Linear typing for Go
This project aims to implements annotations for linear typing in Go, so that
Go programs can be written without worrying about accidentally sharing mutable
state between goroutines.
Goal
Provide a set of comment-based annotations to Go programs that restrict the
permitted operations on values, without causing an otherwise semantic change
to the language (every program with annotations is a valid Go program, and
does not perform differently if the annotations are removed).
The idea is to implement a capability-based system, with several common
modifiers for linear constants, linear mutable values, pure values, and
possibly some read-only type (where others can have a write reference too).
The capability inference and checking runs after the standard Go type checker.

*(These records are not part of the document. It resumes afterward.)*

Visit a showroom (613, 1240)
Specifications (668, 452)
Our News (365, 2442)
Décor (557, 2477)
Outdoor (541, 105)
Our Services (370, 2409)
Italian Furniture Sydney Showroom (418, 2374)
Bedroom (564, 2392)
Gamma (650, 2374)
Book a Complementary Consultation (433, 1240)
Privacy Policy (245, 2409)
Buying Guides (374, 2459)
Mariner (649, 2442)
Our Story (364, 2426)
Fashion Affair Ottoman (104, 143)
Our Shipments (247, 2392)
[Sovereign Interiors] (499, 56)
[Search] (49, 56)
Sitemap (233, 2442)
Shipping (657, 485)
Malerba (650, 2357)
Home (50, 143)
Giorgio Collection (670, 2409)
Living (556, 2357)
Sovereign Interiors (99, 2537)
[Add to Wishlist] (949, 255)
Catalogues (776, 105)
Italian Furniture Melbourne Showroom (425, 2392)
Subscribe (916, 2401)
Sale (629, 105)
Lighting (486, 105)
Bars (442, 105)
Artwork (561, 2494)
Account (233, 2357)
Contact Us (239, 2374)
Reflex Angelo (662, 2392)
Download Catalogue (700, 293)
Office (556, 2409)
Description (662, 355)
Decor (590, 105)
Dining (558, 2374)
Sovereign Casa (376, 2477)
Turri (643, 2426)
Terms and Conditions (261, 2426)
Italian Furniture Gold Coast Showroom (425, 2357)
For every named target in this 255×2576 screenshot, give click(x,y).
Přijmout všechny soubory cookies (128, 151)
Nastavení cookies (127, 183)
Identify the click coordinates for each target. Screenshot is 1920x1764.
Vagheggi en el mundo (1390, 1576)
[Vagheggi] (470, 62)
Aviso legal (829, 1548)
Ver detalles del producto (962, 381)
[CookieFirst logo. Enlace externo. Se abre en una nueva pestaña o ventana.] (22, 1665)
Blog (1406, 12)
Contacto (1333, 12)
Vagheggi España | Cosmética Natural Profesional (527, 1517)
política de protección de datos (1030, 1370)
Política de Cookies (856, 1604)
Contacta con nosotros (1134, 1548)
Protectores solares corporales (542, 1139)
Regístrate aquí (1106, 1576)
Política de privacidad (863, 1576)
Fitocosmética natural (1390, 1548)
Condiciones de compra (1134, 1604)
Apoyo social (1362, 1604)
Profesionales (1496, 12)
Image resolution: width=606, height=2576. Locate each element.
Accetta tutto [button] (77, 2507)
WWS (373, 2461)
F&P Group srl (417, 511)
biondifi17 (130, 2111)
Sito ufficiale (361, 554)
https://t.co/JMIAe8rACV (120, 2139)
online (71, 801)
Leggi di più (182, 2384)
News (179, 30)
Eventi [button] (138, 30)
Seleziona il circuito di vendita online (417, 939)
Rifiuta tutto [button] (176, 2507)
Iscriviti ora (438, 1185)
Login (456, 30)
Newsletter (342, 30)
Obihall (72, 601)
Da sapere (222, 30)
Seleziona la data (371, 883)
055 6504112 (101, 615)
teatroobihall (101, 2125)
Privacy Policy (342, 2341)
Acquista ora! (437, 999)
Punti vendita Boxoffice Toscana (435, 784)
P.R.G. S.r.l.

Checking should be incremental of some sort, so existing code can be annotated
without breaking it (or causing warnings). Either by making annotations turn on
checking of an entire package, or (within a package?) make annotations on one
function/variable require annotations on all callees/users.
Problems
The annotation approach means that any capabilities are present only at
compile-time and cannot be recovered at run-time - in other words, the
capabilities are erased (like type erasure in Java). This means that it
is not possible to use type guards or type switches to decide between mutable
and non-mutable implementations of an interface, for instance. It seems unlikely
that we can even store both of them in the same interface{} value, though, so
it does not seem like a huge problem.
If interfaces can have methods that only run on mutable receivers, then it
would be helpful to only have to implement the constant methods where only
an interface with constant capabilities is requested. As our checker runs after
the Go type checker and does not affect the Go code at all, though, that is
not possible.
The capabilities model is defined for a reference-based type system. Go uses
values and pointers. Maps, Arrays, and Slices can be considered references,
though - or: they are basically structs containing pointers. In any case, it
seems there is no need to have an "identity" permission, although it might
make sense to have some permission for the operation of taking the address of
something (the & operator).
Legal
Linear Typing for Go is licensed under the 2 clause BSD license; basically the
same license as Go, just with the third clause removed.